##### DATA PROVIDED

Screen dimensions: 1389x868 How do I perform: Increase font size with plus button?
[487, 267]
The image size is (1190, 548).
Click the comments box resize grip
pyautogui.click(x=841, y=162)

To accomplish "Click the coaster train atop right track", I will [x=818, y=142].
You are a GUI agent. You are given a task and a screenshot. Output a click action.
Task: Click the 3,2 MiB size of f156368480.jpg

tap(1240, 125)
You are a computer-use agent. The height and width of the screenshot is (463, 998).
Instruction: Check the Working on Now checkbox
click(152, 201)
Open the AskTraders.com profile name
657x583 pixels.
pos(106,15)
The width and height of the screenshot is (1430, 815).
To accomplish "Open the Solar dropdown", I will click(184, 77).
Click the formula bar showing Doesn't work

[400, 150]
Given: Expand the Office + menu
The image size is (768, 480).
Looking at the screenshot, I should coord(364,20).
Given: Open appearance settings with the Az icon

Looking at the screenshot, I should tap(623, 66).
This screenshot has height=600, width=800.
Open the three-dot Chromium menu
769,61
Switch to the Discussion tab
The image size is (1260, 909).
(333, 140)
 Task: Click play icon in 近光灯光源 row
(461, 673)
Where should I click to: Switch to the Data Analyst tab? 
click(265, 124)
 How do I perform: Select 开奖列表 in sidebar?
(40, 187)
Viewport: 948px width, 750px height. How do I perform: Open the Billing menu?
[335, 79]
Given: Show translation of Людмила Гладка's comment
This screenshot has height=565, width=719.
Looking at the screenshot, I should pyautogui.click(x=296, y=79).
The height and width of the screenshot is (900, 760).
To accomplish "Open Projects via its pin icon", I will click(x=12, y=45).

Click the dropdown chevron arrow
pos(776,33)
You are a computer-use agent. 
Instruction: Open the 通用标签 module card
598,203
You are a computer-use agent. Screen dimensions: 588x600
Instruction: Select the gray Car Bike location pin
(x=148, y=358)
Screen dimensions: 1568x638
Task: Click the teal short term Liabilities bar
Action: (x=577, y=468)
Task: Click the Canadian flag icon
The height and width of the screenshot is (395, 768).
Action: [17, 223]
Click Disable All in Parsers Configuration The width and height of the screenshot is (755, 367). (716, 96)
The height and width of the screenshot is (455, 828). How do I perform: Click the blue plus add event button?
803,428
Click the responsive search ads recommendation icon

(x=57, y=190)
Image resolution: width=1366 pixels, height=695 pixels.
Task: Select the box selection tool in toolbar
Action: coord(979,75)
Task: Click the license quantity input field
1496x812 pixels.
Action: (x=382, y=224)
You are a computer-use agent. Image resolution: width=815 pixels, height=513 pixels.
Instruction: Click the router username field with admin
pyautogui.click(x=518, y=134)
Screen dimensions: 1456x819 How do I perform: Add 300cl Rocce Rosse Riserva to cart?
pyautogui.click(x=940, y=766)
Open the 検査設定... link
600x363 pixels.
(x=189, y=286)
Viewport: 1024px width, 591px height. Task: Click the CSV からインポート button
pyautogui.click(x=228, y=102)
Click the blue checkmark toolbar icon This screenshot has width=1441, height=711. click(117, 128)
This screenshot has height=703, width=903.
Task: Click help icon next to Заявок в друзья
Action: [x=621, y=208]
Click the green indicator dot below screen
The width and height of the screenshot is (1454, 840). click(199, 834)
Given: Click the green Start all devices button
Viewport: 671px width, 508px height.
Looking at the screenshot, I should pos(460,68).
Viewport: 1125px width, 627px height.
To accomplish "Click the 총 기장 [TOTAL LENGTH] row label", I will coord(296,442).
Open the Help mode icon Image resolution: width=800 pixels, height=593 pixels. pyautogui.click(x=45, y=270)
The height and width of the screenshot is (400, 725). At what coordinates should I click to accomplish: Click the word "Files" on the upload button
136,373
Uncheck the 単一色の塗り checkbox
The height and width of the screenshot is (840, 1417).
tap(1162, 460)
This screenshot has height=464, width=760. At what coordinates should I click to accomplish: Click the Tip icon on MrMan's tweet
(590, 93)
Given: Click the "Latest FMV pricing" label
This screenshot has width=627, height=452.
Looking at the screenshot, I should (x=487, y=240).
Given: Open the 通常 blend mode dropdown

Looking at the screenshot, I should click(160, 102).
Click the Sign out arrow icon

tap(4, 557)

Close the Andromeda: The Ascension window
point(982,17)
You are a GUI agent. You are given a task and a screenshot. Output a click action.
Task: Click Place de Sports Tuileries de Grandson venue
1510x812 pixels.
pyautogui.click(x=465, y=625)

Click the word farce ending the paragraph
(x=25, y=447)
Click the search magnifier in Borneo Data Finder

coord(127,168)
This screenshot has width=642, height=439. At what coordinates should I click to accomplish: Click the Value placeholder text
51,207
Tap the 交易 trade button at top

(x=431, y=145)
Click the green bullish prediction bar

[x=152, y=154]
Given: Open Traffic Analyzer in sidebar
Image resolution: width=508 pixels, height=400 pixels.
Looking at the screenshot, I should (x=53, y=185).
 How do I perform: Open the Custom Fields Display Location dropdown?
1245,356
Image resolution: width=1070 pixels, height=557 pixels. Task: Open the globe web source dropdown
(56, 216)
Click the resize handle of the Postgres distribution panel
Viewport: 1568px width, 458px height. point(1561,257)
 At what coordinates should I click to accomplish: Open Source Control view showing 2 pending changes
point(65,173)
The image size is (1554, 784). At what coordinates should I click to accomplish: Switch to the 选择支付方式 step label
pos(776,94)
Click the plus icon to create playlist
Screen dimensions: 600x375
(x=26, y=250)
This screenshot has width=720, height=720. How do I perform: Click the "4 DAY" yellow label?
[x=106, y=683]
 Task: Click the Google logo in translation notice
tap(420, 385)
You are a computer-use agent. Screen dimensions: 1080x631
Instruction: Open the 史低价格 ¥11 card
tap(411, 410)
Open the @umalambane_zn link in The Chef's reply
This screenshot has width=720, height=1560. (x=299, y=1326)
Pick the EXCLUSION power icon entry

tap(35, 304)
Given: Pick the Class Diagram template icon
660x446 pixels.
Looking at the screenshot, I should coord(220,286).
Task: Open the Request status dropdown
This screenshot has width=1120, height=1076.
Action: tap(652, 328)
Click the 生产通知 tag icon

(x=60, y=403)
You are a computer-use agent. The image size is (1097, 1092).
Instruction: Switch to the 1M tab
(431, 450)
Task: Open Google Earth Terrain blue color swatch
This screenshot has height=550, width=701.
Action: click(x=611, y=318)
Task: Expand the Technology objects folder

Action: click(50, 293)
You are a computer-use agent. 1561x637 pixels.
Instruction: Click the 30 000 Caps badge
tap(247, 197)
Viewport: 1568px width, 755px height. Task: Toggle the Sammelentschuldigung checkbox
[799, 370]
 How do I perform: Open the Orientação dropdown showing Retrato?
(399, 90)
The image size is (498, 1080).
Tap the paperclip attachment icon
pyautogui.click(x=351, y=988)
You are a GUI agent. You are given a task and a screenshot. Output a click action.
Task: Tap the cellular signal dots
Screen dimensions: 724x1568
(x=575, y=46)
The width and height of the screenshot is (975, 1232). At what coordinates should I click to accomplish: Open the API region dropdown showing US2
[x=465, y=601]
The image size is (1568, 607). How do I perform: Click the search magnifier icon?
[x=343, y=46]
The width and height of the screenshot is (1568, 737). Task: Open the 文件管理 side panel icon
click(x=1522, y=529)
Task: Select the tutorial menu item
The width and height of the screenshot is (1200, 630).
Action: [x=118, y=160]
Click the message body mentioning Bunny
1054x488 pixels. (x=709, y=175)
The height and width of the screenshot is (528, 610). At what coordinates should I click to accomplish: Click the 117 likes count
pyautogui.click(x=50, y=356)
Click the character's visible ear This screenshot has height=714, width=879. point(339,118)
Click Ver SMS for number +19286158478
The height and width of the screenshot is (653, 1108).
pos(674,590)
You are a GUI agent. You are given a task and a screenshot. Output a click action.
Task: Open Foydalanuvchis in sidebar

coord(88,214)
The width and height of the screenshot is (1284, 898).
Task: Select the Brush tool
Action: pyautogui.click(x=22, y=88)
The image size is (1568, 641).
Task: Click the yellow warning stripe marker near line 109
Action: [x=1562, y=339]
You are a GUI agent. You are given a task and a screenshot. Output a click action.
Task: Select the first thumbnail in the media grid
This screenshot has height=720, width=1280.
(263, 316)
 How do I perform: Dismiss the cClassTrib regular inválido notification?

##########

# EXERCISE:
Reproduce the records above verbatim, starting with the line containing "The width and height of the screenshot is (1568, 737)." and continuing through the line containing "Action: [x=1562, y=339]".

# ANSWER FOR THIS EXERCISE:
The width and height of the screenshot is (1568, 737). Task: Open the 文件管理 side panel icon
click(x=1522, y=529)
Task: Select the tutorial menu item
The width and height of the screenshot is (1200, 630).
Action: [x=118, y=160]
Click the message body mentioning Bunny
1054x488 pixels. (x=709, y=175)
The height and width of the screenshot is (528, 610). At what coordinates should I click to accomplish: Click the 117 likes count
pyautogui.click(x=50, y=356)
Click the character's visible ear This screenshot has height=714, width=879. point(339,118)
Click Ver SMS for number +19286158478
The height and width of the screenshot is (653, 1108).
pos(674,590)
You are a GUI agent. You are given a task and a screenshot. Output a click action.
Task: Open Foydalanuvchis in sidebar

coord(88,214)
The width and height of the screenshot is (1284, 898).
Task: Select the Brush tool
Action: pyautogui.click(x=22, y=88)
The image size is (1568, 641).
Task: Click the yellow warning stripe marker near line 109
Action: [x=1562, y=339]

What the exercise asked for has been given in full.